Parameter Efficiency and Neural Scaling Laws

The empirical results in the paper are striking. A KAN with just 2 layers and width 5 can match or exceed the accuracy of an MLP with 4 layers and width 100+, representing a 100x or greater improvement in parameter efficiency on tasks with compositional structure. The paper provides formal approximation theory (Theorem 2.1) showing that KANs achieve scaling exponents of α = k+1 (where k is the spline order, typically 3), giving α = 4 — significantly better than MLPs which suffer from exponents tied to the input dimensionality. In practice, this means that as model size increases, KANs improve far faster than MLPs. The paper demonstrates this on five synthetic benchmarks including high-dimensional examples (up to 100 inputs), 15 special functions from mathematical physics, Feynman equations from physics, and even PDE solving for the Poisson equation. In every case, KANs achieve better Pareto frontiers — lower error for the same parameter count — than equivalently trained MLPs. The grid extension technique is particularly elegant: one can train a KAN with a coarse grid and then refine it by fitting a finer B-spline to the coarser one, producing staircase-like loss curves where accuracy jumps at each refinement step.

Interpretability: Opening the Black Box

Perhaps the most exciting aspect of KANs is their inherent interpretability.

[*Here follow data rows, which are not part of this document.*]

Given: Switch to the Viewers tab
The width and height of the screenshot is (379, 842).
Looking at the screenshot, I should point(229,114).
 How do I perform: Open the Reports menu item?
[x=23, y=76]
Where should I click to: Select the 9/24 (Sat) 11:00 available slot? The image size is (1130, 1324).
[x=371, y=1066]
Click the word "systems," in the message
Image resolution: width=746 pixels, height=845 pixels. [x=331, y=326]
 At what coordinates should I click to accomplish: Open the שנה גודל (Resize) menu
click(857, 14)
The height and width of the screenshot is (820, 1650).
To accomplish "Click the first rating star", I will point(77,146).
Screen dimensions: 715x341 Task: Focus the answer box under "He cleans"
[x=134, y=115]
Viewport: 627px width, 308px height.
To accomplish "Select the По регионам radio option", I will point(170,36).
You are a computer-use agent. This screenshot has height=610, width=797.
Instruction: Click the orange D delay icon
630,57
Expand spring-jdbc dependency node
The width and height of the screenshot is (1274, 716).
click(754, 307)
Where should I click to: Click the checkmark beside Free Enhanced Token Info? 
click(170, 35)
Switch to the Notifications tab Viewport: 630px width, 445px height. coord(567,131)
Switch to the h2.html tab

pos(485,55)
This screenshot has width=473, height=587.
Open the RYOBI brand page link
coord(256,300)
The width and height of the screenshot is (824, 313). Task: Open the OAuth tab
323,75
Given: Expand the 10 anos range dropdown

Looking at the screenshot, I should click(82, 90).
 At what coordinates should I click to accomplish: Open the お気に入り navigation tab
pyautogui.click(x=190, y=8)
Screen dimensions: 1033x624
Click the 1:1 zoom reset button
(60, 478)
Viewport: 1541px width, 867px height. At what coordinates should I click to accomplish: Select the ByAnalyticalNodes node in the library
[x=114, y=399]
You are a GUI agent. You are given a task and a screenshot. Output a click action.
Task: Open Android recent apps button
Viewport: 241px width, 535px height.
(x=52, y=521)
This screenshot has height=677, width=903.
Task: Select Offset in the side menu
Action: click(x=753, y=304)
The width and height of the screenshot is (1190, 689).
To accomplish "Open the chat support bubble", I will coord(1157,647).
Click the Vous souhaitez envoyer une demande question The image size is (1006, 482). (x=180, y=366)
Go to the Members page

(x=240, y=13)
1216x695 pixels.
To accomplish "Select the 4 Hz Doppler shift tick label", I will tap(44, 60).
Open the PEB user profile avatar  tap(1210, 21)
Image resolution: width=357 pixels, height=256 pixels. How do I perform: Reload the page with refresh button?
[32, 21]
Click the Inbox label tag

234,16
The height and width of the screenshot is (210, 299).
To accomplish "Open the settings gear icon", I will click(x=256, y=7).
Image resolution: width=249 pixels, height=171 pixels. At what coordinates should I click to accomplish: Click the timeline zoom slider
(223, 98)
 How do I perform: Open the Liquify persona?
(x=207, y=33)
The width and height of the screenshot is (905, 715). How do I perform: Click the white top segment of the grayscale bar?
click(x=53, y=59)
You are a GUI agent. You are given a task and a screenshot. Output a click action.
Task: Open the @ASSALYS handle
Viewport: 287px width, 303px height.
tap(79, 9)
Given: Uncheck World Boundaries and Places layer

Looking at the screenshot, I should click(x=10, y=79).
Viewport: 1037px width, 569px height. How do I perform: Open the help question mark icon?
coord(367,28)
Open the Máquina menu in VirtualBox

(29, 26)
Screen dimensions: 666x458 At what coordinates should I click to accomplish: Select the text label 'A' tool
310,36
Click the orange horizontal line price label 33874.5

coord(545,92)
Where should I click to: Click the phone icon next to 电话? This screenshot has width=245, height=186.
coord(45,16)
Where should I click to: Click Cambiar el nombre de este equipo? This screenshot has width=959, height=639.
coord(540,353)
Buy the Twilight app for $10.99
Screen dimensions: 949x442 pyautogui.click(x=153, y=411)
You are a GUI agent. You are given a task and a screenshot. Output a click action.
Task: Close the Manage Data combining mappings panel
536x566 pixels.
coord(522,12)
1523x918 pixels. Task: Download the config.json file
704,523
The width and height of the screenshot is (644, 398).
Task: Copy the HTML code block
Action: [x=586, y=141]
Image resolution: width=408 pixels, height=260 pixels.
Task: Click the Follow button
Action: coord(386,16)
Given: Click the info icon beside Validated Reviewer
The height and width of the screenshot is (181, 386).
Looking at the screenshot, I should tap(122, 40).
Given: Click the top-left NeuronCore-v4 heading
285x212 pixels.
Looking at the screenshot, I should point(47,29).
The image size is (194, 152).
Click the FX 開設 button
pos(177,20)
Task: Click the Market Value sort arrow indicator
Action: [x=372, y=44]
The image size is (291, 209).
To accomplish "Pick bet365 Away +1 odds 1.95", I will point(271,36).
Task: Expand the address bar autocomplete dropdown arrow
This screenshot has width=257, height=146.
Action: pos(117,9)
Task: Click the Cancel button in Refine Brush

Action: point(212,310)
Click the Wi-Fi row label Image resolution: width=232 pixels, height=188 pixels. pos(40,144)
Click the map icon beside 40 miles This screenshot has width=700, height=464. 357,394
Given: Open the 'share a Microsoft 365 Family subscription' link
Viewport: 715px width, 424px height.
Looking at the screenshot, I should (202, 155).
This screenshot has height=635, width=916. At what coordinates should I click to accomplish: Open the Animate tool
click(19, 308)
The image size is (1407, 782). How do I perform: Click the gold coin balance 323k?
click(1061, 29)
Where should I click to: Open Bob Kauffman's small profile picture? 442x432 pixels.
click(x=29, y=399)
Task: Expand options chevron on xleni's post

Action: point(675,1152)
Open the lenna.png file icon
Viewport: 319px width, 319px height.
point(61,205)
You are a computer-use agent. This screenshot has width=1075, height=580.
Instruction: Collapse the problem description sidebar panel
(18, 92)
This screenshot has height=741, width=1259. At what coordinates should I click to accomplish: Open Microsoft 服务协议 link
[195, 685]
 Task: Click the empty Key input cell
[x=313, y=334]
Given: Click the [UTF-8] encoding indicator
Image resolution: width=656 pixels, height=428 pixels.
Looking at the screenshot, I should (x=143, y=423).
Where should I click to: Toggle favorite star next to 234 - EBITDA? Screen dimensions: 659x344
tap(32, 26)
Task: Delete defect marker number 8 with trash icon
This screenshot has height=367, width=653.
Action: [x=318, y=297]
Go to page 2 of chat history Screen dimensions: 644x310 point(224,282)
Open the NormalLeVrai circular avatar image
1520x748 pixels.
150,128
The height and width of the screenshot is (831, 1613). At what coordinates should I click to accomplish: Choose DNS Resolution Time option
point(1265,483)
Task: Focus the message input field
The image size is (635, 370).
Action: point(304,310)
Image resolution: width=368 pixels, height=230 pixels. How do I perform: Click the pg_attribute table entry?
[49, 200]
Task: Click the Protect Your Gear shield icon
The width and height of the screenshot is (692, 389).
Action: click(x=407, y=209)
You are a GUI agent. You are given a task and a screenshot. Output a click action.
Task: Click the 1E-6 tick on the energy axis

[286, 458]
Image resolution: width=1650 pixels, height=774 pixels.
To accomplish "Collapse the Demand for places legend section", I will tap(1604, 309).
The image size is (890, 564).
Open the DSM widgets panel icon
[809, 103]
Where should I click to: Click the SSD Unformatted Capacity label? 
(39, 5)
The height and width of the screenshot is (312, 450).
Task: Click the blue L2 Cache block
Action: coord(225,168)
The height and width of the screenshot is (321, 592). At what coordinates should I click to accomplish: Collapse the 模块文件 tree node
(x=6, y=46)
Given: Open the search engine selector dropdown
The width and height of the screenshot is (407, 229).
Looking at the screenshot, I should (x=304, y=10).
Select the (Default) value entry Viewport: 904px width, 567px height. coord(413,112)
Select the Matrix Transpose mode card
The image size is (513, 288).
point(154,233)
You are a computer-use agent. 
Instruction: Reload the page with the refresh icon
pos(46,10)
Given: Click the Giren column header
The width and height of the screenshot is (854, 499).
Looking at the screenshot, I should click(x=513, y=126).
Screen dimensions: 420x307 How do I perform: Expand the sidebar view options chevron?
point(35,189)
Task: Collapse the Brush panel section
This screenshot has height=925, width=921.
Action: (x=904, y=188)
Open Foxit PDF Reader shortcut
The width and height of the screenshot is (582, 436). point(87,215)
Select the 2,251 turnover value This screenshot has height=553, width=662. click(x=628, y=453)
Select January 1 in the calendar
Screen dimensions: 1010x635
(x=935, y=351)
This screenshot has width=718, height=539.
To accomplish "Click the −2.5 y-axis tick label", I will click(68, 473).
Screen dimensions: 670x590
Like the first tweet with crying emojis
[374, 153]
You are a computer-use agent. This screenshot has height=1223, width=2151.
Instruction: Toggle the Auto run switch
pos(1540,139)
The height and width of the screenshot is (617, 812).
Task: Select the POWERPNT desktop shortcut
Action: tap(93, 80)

Because every learned function in a KAN is a 1D B-spline, it can be plotted and inspected directly. The authors propose a complete pipeline for making KANs interpretable: (1) train with L1 and entropy regularization to sparsify the network, (2) prune unimportant nodes based on incoming and outgoing scores, (3) visualize the remaining activation functions with transparency proportional to their magnitude, and (4) use symbolic regression to replace visually identified activation functions with symbolic forms (sin, exp, x², etc.) — fitting affine parameters to match the learned splines. This is not just a post-hoc analysis tool; it is a genuine interaction loop where the user can inspect the network, prune it, set symbolic functions, retrain, and converge to the exact symbolic formula underlying the data. The paper demonstrates this on f(x,y) = exp(sin(πx) + y²), where the KAN automatically prunes from [2,5,1] to [2,1,1] and the user can identify the sin, square, and exp functions by inspection. This kind of transparency is unprecedented in deep learning and has profound implications for scientific discovery — the authors show that KANs can (re)discover mathematical structures in knot theory and physical laws in Anderson localization.

Limitations and the Road Ahead

KANs are not without their limitations, and the authors are refreshingly honest about them. Training is slower than MLPs of equivalent parameter count because B-spline computations are not as well optimized as simple matrix multiplications, and the symbolic branch in particular is not parallelizable. KANs are not a drop-in replacement for MLPs in large-scale settings like transformers — hyperparameters need significant tuning, and the authors suggest that KANs may be best used in latent spaces with embedding/unembedding linear layers (as explored in GraphKAN). The most common question is whether KANs could be the next generation of LLM architecture; the authors do not have a strong intuition for this, noting that LLMs care about different kinds of accuracy and interpretability than scientific applications do. However, as a tool for AI-driven science — where accuracy on small data, interpretability, and the ability to discover symbolic relationships matter most — KANs represent a genuine breakthrough. The paper has already spawned numerous follow-ups (EfficientKAN, FourierKAN, GraphKAN, KAN-RL), suggesting that the community is actively working to address the limitations. As the lead author puts it, the message is less 'KANs are great' and more 'try thinking of current architectures critically and seeking fundamentally different alternatives that can do fun and useful stuff.' That is the kind of thinking that moves the field forward.